The American Civil Liberties Union and the NAACP joined Latino groups in denouncing the new state law.
"By making it harder for people to identify themselves to government officials, discouraging undocumented people from reporting crime and banning local governments from passing measures aimed at improving public safety, this law makes all North Carolinians less safe," Sarah Preston, acting executive director of the ACLU of North Carolina, said in a statement. "Immigrants play important roles in our communities and economy. Laws like this encourage discrimination, send the message that North Carolina is unwelcoming and make it harder for law enforcement officers to do their job keeping all members of the community safe."
"In signing this bill, Gov. Pat McCrory sided with extremists at the expense of common sense," state NAACP President Rev. William Barber said in a statement. "This law hurts businesses, local governments, persons living in poverty and North Carolina’s immigrant families, which face an increasingly unwelcoming and inhumane environment despite their enormous economic and cultural contributions to the state. HB 318 will undermine safety, foster discrimination and racial profiling and force local governments to allocate funds against their will. It’s a shameful law for North Carolina."
Meanwhile, the AFL-CIO expressed frustration about the provision limiting food assistance to some unemployed North Carolinians.
Under federal law, food assistance for able-bodied adults with no children is supposed to last only 90 days unless the recipient is working or volunteering at least 20 hours a week or is in job training. During the recession, the government allowed exceptions to that rule, but House Bill 318 prohibits the state from seeking further waivers after the current one expires at the end of the year.
"Signing an abusive law dishonestly named the ‘Protect North Carolina Workers Act’ is proof for any voter who still needed it that their governor cannot be trusted to defend working people," MaryBe McMillan, secretary-treasurer of the North Carolina AFL-CIO, said in a statement.

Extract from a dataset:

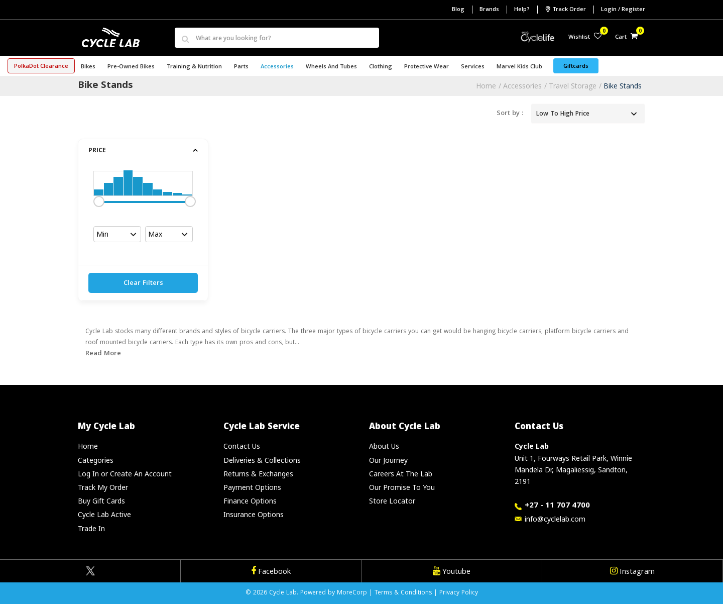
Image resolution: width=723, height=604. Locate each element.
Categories (95, 460)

Julie Peeples, pastor of Congregation United Church of Christ in Greensboro, called the law "immoral."
"It's unjust. It will only create more poverty and more hunger," Peeples said.

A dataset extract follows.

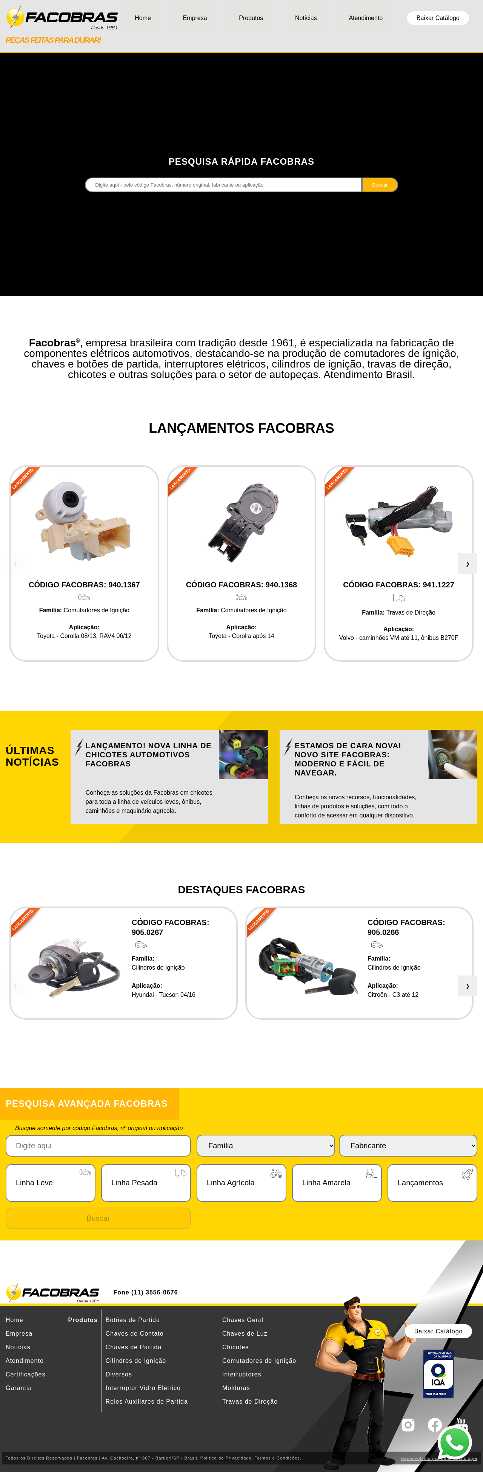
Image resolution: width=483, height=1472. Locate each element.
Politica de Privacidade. (226, 1458)
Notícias (306, 18)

October 30, 2015 at 10:31 am
Richard L Bunce says:
SO we have a problem here... which government employees can ignore the law (local law enforcement) and which government employees cannot ignore the law (magistrates)?
How about all government employees enforce the law or resign/are fired. If the law is bad change it... we do have a lot of laws that need to be eliminated... but until they are, enforce them objectively, not subjectively.
October 31, 2015 at 10:27 am
Vicky Rosan Hutter says:
Richard, Bravo!
October 30, 2015 at 1:18 pm
Vicky Rosan Hutter says:
It's about time that politicians in Durham, Chapel Hill and all cities in N.C. stop encouraging the breaking of federal and state immigration laws and being a magnet for illegals to flood into our State. Shame on the "sanctuary" cities for allowing their liberalism to override their common sense and having sanctuary cities in N.C. in the first place. Ending sanctuary cities along with enforcing strict e-Verify laws on the books should convince people in the U.S. illegally to return to their own countries and stop taking Americans' jobs and being a drain on U.S. and State taxpayers. There is a reason we have immigration laws to protect our country's sovereignty and all efforts to encourage or allow illegal immigration without any screening whatsoever is an issue of national security---if someone can enter the U.S. illegally in order to improve his family's standard of living, then terrorists can enter in the same places and then disperse in the country forming sleeper cells waiting for the opportunity to attack the U.S. from within. Bravo, to our legislators and governor for this law ending sanctuary cities and I hope it will be enforced with heavy penalties for any city violating immigration laws in N.C. BRAVO, Governor!